Reproduce every line of the material below word for word, without changing anything.

* BEGIN DATA FOR PROCESSING *

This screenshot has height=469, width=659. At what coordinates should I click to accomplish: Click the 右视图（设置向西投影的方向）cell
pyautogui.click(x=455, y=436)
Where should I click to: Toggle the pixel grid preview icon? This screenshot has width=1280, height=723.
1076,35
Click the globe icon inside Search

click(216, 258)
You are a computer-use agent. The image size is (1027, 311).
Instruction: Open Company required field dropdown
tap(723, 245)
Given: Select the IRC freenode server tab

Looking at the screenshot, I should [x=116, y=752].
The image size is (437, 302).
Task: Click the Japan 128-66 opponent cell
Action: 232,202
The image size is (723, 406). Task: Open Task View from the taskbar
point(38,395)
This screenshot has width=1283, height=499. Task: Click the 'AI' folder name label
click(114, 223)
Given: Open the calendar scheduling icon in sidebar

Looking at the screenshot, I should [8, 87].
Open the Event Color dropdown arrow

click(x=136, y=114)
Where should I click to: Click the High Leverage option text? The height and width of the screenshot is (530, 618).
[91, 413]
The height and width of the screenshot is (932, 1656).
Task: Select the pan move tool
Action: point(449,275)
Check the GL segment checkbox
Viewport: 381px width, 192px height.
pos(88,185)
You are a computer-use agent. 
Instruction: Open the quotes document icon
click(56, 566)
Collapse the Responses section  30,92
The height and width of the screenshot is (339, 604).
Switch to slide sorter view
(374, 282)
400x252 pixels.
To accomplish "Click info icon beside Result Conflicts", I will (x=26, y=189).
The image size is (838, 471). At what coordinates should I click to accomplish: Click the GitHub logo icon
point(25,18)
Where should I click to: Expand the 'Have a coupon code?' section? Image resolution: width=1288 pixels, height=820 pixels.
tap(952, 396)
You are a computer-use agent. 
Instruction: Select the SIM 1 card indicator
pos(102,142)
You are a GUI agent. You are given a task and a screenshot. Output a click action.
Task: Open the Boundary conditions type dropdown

* END DATA FOR PROCESSING *

» **ANSWER TO THE PROBLEM**
This screenshot has height=469, width=659. At what coordinates should I click to accomplish: Click the 右视图（设置向西投影的方向）cell
pyautogui.click(x=455, y=436)
Where should I click to: Toggle the pixel grid preview icon? This screenshot has width=1280, height=723.
1076,35
Click the globe icon inside Search

click(216, 258)
You are a computer-use agent. The image size is (1027, 311).
Instruction: Open Company required field dropdown
tap(723, 245)
Given: Select the IRC freenode server tab

Looking at the screenshot, I should [x=116, y=752].
The image size is (437, 302).
Task: Click the Japan 128-66 opponent cell
Action: 232,202
The image size is (723, 406). Task: Open Task View from the taskbar
point(38,395)
This screenshot has width=1283, height=499. Task: Click the 'AI' folder name label
click(114, 223)
Given: Open the calendar scheduling icon in sidebar

Looking at the screenshot, I should [8, 87].
Open the Event Color dropdown arrow

click(x=136, y=114)
Where should I click to: Click the High Leverage option text? The height and width of the screenshot is (530, 618).
[91, 413]
The height and width of the screenshot is (932, 1656).
Task: Select the pan move tool
Action: point(449,275)
Check the GL segment checkbox
Viewport: 381px width, 192px height.
pos(88,185)
You are a computer-use agent. 
Instruction: Open the quotes document icon
click(56, 566)
Collapse the Responses section  30,92
The height and width of the screenshot is (339, 604).
Switch to slide sorter view
(374, 282)
400x252 pixels.
To accomplish "Click info icon beside Result Conflicts", I will (x=26, y=189).
The image size is (838, 471). At what coordinates should I click to accomplish: Click the GitHub logo icon
point(25,18)
Where should I click to: Expand the 'Have a coupon code?' section? Image resolution: width=1288 pixels, height=820 pixels.
tap(952, 396)
You are a computer-use agent. 
Instruction: Select the SIM 1 card indicator
pos(102,142)
You are a GUI agent. You are given a task and a screenshot. Output a click action.
Task: Open the Boundary conditions type dropdown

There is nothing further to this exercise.